Reputation: 311
I am trying to write a function in R which lumps species columns together within a data.frame.
(To elaborate a bit on what I'm doing...I have a data frame with multiple plant species for multiple sites and years. Some of the species were misidentified, so I'd like to group to a more general level (e.g. spp a and spp b were mixed up throughout the years; so I'd like to create a new column called spp.ab in which the data for spp a and b are lumped together)).
Example:
spp.a spp.b
1 0
2 3
0 4
3 2
4 5
I'd like to eventually end up with a single column that displays the maximum from value from the two species:
spp.ab
1
3
4
3
5
I've started writing a function which does this; however, I'm having troubling adding the new column to my data set and dropping the old ones. Could someone tell me what's wrong with my code?
lump <- function(db, spp.list, new.spp) { #input spp.list as c('spp.a', 'spp.b', ...)

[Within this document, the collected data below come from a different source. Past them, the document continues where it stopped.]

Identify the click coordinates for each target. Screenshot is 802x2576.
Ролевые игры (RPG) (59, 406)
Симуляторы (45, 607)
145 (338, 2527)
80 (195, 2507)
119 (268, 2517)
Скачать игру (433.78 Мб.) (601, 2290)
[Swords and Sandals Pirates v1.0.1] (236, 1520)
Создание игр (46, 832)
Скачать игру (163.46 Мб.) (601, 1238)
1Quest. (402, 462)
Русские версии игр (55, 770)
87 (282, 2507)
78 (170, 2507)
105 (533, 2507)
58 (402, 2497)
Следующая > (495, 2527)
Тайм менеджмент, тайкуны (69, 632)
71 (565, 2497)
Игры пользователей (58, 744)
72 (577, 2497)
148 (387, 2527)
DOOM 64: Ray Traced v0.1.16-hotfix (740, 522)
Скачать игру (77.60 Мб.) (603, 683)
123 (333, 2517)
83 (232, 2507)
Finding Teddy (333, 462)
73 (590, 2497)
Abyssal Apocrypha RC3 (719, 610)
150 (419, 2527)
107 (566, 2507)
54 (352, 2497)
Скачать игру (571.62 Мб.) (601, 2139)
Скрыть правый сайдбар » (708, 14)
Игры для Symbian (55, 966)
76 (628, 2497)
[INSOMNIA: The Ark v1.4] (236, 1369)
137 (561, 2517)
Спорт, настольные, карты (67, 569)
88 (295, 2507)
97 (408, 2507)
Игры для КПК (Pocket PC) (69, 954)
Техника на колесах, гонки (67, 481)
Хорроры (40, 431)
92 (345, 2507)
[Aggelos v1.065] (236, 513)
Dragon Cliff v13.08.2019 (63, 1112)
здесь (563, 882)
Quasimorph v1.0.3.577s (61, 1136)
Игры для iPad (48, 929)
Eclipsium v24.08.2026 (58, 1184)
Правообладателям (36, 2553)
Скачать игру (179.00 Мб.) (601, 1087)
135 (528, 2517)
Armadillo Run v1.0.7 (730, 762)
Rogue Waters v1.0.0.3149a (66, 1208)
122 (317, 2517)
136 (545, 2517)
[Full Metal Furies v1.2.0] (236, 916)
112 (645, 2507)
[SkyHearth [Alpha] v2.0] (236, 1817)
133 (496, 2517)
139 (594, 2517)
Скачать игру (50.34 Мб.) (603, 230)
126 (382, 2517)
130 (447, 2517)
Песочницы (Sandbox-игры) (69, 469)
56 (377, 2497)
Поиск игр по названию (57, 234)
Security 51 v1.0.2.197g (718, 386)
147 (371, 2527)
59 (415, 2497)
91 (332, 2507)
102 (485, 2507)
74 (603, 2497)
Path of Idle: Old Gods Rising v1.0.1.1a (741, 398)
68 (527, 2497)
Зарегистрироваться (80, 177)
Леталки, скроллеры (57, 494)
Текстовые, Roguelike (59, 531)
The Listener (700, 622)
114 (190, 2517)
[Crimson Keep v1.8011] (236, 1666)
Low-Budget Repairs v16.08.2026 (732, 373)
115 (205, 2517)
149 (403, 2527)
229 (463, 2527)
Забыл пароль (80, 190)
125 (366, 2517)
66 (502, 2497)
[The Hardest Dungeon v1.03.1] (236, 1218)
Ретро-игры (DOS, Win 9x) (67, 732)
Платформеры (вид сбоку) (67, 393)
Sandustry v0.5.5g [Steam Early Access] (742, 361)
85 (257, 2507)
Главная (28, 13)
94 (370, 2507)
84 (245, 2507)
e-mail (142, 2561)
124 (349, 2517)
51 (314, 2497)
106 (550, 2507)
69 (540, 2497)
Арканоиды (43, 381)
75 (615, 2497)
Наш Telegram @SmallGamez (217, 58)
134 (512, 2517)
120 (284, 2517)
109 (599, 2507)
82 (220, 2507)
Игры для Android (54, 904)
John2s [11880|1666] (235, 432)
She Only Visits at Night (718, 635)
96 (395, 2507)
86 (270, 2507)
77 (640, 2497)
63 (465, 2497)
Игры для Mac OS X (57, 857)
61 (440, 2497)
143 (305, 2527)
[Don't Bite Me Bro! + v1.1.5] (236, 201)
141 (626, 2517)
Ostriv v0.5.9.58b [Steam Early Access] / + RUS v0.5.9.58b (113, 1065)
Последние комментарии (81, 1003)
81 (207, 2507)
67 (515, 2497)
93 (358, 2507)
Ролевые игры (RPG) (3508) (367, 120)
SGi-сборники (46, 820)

mini.db <- subset(db, select=spp.list);
newcol <- as.vector(apply(mini.db, 1, max, na.rm=T));
db$new.spp <- newcol
db <- db[,names(db) %in% spp.list]
return(db)
}
When I call the function as such
test <- lump(db, c('spp.a', 'spp.b'), spp.ab)
test
all that pops up is the mini.db. Am I missing something with return()?
For reference, db is the database, spp.list is the species I want to lump together, and new.spp is what I would like the new column named.
Thanks for any help,
Paul
Upvotes: 3
Views: 7308
Reputation: 193687
While it seems like you've found your answer, I would suggest, instead, the pmax
function:
> with(db, pmax(spp.a, spp.b))
[1] 1 3 4 3 5
You can use this with within
or transform
to mimic your function:
out <- within(db, spp.ab <- pmax(spp.a, spp.b))
out
# spp.a spp.b spp.ab
# 1 1 0 1
# 2 2 3 3
# 3 0 4 4
# 4 3 2 3
# 5 4 5 5
Upvotes: 2
Reputation: 311
I've figured it out...stupid mistake, of course. Here is the code that works:
lump <- function(db, spp.list, new.spp) { #input spp.list as a c('spp.a', 'spp.b', ...), and new.spp must be in quotes (e.g. 'new.spp')
mini.db <- subset(db, select=spp.list);
newcol <- as.vector(apply(mini.db, 1, max, na.rm=T));
newcol[newcol==-Inf] <- NA;
db[new.spp] <- newcol;
db <- db[, !names(db) %in% spp.list];
return(as.data.frame(db));
}
The key is in the db[new.spp] <- newcol;
line. Apparently using this works, but using db$new.spp <- newcol
does not. I also then added a !
to the line db <- db[,!names(db) %in% spp.list]
. This was my biggest mistake.
Upvotes: 3